4. Hujan asam, adalah asam
dalam emisi industri bergabung dengan air hujan yang mencemari daerah yang
luas, merusak hutan dan pohon pohon lain, mencemari air danau, merusak gedung
gedung, dan sebagainya. Bagi manusia hujan asam bisa mengakibatkan gangguan
saluran pernapasan dan paru paru.
5. Deforestasi
dan penggurunan, Penggunaan kayu untuk berbagai keperluan telah
mendorong penebangan hutan secara tak terkendali, yang mengakibatkan hutan
semakin cepat berkurang, termasuk hutan tropis yang menghasilkan kayu kayu yang
berkualitas tinggi. Penebangan hutan (deforestation) secara besar
besaran mempunya dampak penting atas lingkungan hidup, karena dengan demikian
maka salah satu fungsi hutan, yakni meresap karbon dioksida yang disebabkan
oleh pembakaran bahan bakar fosil (industri, kendaraan bermotor)- suatu
penyebab penting terjadinya efek rumah kaca- menjadi terancam. Erosi tanah
dapat mengakibatkan juga meluasnya penggurunan (desertification),
khususnya di negara negara di sekitar gurun sahara diperkirakan merambat ke
arah selatan jauh 400 kilometer.
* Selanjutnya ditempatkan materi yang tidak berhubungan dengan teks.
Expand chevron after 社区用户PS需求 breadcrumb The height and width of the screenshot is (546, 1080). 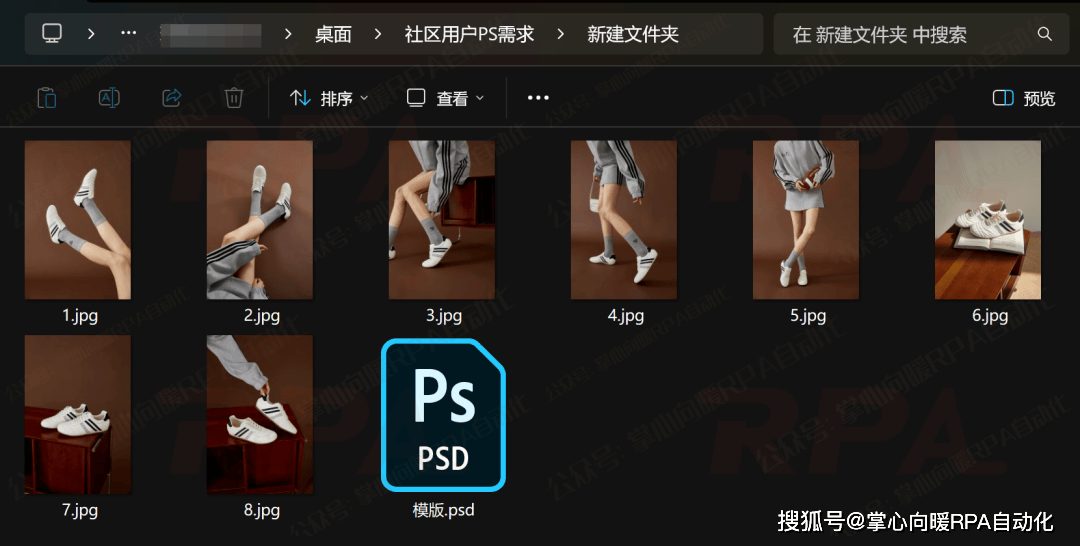tap(561, 34)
Di banyak kota besar di seluruh dunia,
termasuk juga Indonesia , tingkatan air tanah menurun terus karena dipompa oleh
industri , hotel hotel dan rumah tangga untuk berbagai keperluan. penggunaan
dan pemborosan air yang semakin tak terkendali telah mengakibatkan kualitas
tanah semakin menurun.
6. Keanekaan
hayati, adalah jenis jenis kehidupan (species) yang ada
di bumi, yang memiliki makna yang sangat penting untuk segala aspek kehidupan
manusia, seperti makanan, obat-obatan, dan sebagainya. Salah satu akibat besar
dari kerusakan lingkungan adalah kepunahan semakin banyak spesies hidup. Dan
spesies hidup yang punah sekarang akan hilang lenyap dari muka bumi untuk
selamanya. Yang memiliki andil besar terhadap kemusnahan tersebut adalah
penggunaan pestisida dan herbisida yang semakin intens. Hutan di banyak kawasan
daerah Indonesia telah berubah menjadi lahan pertanian dan perkebunan, sebagian
menjadi terlantar karena ditinggalkan dalam keadaan rusak oleh penebang liar
yang tidak bertanggung jawab terjadinya erosi tanah dan banjir besar yang
menelan korban jiwa dan harta benda.
2.3 Lingkungan
Hidup dan Ekonomi
1. Lingkungan hidup sebagai “the
Common”
Sebelumnya
kita sudah melihat bahwa bisnis modern
mengandaikan begitu saja status lingkungan hidup sebagai ranah umum.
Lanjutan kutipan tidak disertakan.